Elevage : Bruxelles met 500 millions d'euros sur la table

Sous la pression des agriculteurs européens, le conseil agricole exceptionnel qui s'est tenu le 7 septembre à Bruxelles a proposé une enveloppe d'urgence. Mais les 28 continuent de s'interroger. Une nouvelle rencontre est prévue à la mi-septembre.
Elevage : Bruxelles met 500 millions d'euros sur la table

Sous la pression de plusieurs milliers d'agriculteurs venus manifester dans la capitale belge pour appuyer la demande de mesures de soutien des marchés, la Commission européenne a proposé une enveloppe d’urgence de 500 M d'euros. Cette aide serait financée à hauteur de 370 M d'euros par le super-prélèvement laitier 2014/15, dont l’essentiel, soit quelque 400 M d'euros, seront répartis entre tous les États membres de l’UE, selon une clef à finaliser, pour qu’ils apportent un soutien ciblé à leurs producteurs de lait. 

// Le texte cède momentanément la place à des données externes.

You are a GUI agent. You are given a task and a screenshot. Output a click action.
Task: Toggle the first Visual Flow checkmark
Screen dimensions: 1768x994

En revanche, la Commission n’a pas envisagé un relèvement du prix d’intervention de la poudre de lait, mesure réclamée notamment par la France, mais qui est loin de faire l’unanimité selon la présidence luxembourgeoise de l’UE. La Commission prévoit également une revalorisation de l’aide au stockage privé de la poudre de lait, l’octroi de telles aides en faveur des fromages et de la viande porcine, ainsi qu’un renforcement de la promotion des produits laitiers et du porc. Enfin, les États membres seront autorisés à verser à partir du 16 octobre une avance de 70 % sur les paiements directs. Les experts des Vingt-huit reviendront le 11 septembre sur le dossier, dont les ministres auront ensuite l’occasion de débattre de nouveau lors de leur traditionnelle rencontre informelle, les 14 et 15 septembre à Luxembourg.

Interrogations de la France

A l'issu de ce Conseil agricole exceptionnel, Stéphane Le Foll a demandé plus de précisions sur les propositions de la Commission. « Après six heures de discussion, de tour de table, au bout du compte, ce qui est revenu de manière assez claire, c'est qu'on n'y voyait pas suffisamment clair, que la Commission devait préciser les choses et que pour qu'il y ait une décision politique, il faut un conseil» des ministres, a lancé le ministre de l'Agriculture, visiblement frustré, lors d'une conférence de presse. Le ministre français s'est notamment interrogé sur l'origine de l'enveloppe de 500 M€ et sur les conditions dans lesquelles se feront les avances aux agriculteurs sur les aides prévues par la PAC. Il a par ailleurs regretté le fait que la Commission n'ait pas envisagé de relever le prix d'intervention à partir duquel l'UE décide d'acheter des stocks de lait en poudre et de beurre pour soutenir les cours du lait. «Nous pensons toujours que (c'est) la bonne mesure et la mesure la plus efficace», a-t-il soutenu, indiquant avoir eu une discussion «brève mais ferme» sur l'aide au stockage privé avec les experts de la Commission, qui privilégient cette option.